A CONSUMER group said it remains cautious on the planned green energy tariff program of the Department of Energy (DOE), which it said should not burden consumers by way of granting subsidy to renewable-energy (RE) developers.

“The DOE is mulling over a green rate for renewable-energy players. The DOE is planning to set a ceiling price for new renewable-energy players to attract investors and promote competition in the subsector, but LKI is cautious about this,” said LKI President Victor Dimagiba.

Instead, the group urged the agency to focus on the possible rate impact should the proposal is implemented.

“DOE should show that there is no subsidy with RE under their proposal. Hopefully, this is not an innovation of the feed-in-tariff and FiT allowance power rate scheme, which the consumer group had consistently opposed,” Dimagiba said.

He also urged the DOE to first conduct public consultations so consumers can participate in crafting the proposed policy.

“There is already CSP [competitive selection process], and that is why CSP is put in place. CSP is there to ensure lower rates so now we are questioning the objective of the green rate,” he added.
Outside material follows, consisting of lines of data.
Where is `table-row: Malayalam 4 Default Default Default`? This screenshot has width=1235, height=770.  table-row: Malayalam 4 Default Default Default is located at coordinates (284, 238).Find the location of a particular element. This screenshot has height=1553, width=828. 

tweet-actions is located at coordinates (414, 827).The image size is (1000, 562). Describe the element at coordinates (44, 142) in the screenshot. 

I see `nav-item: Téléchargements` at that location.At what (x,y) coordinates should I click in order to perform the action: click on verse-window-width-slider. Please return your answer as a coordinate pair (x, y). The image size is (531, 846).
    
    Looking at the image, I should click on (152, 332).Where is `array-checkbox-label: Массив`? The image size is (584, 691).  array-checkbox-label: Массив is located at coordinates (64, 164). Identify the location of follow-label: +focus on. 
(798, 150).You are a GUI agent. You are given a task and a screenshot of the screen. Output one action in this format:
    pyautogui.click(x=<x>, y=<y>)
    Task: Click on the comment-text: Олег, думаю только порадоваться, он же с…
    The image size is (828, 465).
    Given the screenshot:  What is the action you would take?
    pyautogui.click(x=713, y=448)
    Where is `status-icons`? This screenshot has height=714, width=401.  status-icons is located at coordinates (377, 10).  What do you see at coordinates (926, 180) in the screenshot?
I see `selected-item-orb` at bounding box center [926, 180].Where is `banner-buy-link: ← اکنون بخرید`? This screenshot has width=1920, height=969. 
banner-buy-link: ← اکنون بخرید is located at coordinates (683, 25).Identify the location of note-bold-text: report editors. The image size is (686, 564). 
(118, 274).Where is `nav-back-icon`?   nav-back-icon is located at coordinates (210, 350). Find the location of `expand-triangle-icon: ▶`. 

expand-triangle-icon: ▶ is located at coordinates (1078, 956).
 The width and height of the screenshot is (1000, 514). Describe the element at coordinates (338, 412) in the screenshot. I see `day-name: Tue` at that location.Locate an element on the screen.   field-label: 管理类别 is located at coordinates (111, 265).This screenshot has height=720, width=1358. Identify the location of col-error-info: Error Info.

Energy Secretary Alfonso Cusi said last month that his office plans to auction about 2,000 megawatts (MW) of renewable-energy capacity under the proposed program. The tariff will be auctioned off among the renewable-energy developers, depending on the type of power that their respective projects are capable of delivering.  He added that a price ceiling will be implemented to achieve the lowest rate possible.

“We will put a [price] ceiling, then they compete, offer the lowest. [It is] not per technology, but per type of power, whether peaking or mid-merit,” Cusi said.

“We want to build 2,000 MW of RE in 10 years. DOE has already asked NREB [National Renewable Energy Board] to review the concept of giving an allocation to RE.  DOE will make a green energy tariff rate that will be auctioned among them. We will put a ceiling and then [they will] compete [in terms of who offers the lowest] rates. It’s not per technology, but rather per type of power, if peaking or mid-merit,”explained Cusi.

NREB is the advisory body tasked by the law to recommend policies, rules and standards to govern the implementation of the law, which granted fiscal and nonfiscal incentives to RE projects.

Earlier, Sen. Sherwin Gatchalian on Thursday urged the DOE and NREB to conduct more studies on the planned green energy tariff program.

“The DOE and NREB must conduct a careful study on the program, especially when it comes to the implementation of the green energy tariff rate, taking into consideration the declining costs of RE technologies.

“Will this new tariff require subsidy and if so, how much will the rate effect on consumers be? These are some of the things that the DOE needs to thoroughly study before they push through with the plan,” commented the senator who leads the Senate energy committee.

Further studies, he added, would ensure success and prevent any unnecessary pass on charges to consumers.

The proposed RE capacity auction veers away from the FiT program, a system that provides guaranteed payments in the form of power rates given to RE developers for 20 years.

FiT is basically an incentive in the form of fixed rate per kilowatt-hour (kWh) for emerging power sources such as solar, wind, biomass and hydro. It was meant to encourage RE developers to invest at the initial stage and hasten deployment of RE.

However, the consumers are the ones who shoulder the FiT rate via a uniform charge per kWh. At present, 22 centavos per kWh is being collected from consumers.